To view in your browser and/or download the article, click on the PDF below.
Climate change, world hunger, and water insecurity are only a few of the major sustainability challenges the world faces today. Researchers seeking to address these issues require biophysical, social, economic, and technological data. However, these problems are too urgent to rely solely on the collection of new data—from experiments, sampling campaigns, interviews, policy evaluations, or technological trials—for answers. As a result, researchers are taking advantage of the plethora of data already in existence and using quantitative methods to integrate multiple data sets to address a broad range of sustainability questions. This work can involve integrating so-called “big data” such as terabytes of environmental data collected from sensors or information on how humans interact with or react to their surroundings; however, it can also involve integrating information from many small but highly heterogeneous sources of information such as an individual’s results in a small spreadsheet.

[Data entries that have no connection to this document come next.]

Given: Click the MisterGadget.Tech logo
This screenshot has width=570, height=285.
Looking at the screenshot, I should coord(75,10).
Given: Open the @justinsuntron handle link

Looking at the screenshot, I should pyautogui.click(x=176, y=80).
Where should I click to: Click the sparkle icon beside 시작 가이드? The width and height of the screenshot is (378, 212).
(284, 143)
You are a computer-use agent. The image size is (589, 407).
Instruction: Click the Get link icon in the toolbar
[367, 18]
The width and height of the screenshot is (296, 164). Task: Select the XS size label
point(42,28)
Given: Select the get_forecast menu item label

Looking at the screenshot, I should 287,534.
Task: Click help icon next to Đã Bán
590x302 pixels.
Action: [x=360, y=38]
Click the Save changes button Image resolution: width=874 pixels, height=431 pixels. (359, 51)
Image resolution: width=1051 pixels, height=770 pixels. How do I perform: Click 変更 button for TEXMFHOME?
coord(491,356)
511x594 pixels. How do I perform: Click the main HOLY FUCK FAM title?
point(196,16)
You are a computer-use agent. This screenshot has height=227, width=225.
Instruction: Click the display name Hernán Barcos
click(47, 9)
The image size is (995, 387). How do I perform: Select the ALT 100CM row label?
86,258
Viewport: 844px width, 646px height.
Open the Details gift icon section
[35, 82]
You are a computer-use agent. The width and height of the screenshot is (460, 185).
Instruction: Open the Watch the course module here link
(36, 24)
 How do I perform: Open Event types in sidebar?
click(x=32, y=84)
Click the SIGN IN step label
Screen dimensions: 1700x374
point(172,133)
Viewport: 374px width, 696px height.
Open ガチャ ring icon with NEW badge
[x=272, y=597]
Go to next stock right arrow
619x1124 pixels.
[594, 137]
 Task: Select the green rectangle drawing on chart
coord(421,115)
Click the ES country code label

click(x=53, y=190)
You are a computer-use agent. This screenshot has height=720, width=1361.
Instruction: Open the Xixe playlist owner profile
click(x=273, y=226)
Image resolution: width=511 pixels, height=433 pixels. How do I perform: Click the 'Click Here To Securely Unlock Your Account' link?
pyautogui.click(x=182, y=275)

Informatics and a Few Key Terms
The integration of data to address a problem involves many steps and processes including data discovery, collection, storage, computational processing, visualization, and interpretation of results. Informatics is the general term used to describe data-centric approaches to solving problems. It is a vast topic involving concepts and practices from multiple disciplines including computer science, statistics, data science, computational social science, and many other domains (e.g., ecology, genetics, health and medicine, cognitive science, and geography). Books have been written on each of these topics, and there are even entire academic programs devoted to them. For this reason, we only briefly define a few key terms that are essential. See also SESYNC’s Database Principles and Use lesson on GitHub for more information.
Metadata – Metadata is information about the structure and content of a dataset that is essential for data discovery and re-use. It can adhere to international standards, some of which are domain specific. Metadata often describes who collected the data, where, and how; it should be stored in a project's data folder or repository.
Relational Database – A relational database is a collection of data items in one or more tables that can be related to one another using a common attribute. Each column of a table contains information of the same type (e.g., a number or date), and each row contains information about the same entity (e.g., a person, household, or geographical unit).
Data Harmonization – Data harmonization is the process of building a composite dataset after ensuring data are in a consistent, standardized format. Often, this process involves converting data to common units, but sometimes, data on the same topic have been collected using different methods or at different scales, and thus researchers must use assumptions, statistical modeling or other tools to make them comparable.
Programming Languages – Programming languages—including R, Python, SQL, and Stata—are commonly used to access and manipulate databases in an efficient and reproducible manner.
Structured vs. Unstructured Data – Structured data is highly organized, formatted to a set structure before being stored, and most often quantitative in nature. It is organized in columns and rows, easily processed, and machine-readable (e.g., a spreadsheet of temperature, crop yields, and prices). Unstructured includes diverse types of data with no predefined structure and is often qualitative (e.g., videos, tweets, images, text, and files like PDFs).
Version Control Git and Github – Git is a distributed version-control system that's free and open-source and designed to handle everything from small to large projects with speed and efficiency, while Github is the platform for doing version control and for collaborating on projects. For more information see SESYNC’s guide on Resources to Help You Learn GitHub Pages.
SESYNC provides links to data science resources and data science lessons but so do many other well-established organizations. Because SESYNC’s Git based resources will no longer be updated after March 2022, we recommend you check out resources from sites like Earth Lab and DataOne. Additionally, Software Carpentry has well-developed lessons and Data Carpentry hosts workshops and online lessons on introductory computational skills needed to manage and analyze research. Additionally, Broman and Woo (2018) provide an especially useful article for beginners: “Data Organization in Spreadsheets.”
For researchers, you should also be aware of the need to make your data and metadata publicly available. There are number of organizations that facilitate data curation and re-use of data; here are a few: the Environmental Data Initiative (EDI); Dataverse (open source data repository software) and associated customized Dataverse institutional collections like Harvard Dataverse; the Inter-university Consortium for Political and Social Research (ICPSR). Many of these such as ICPSR provide training in data access, curation, and analysis methods for the research community.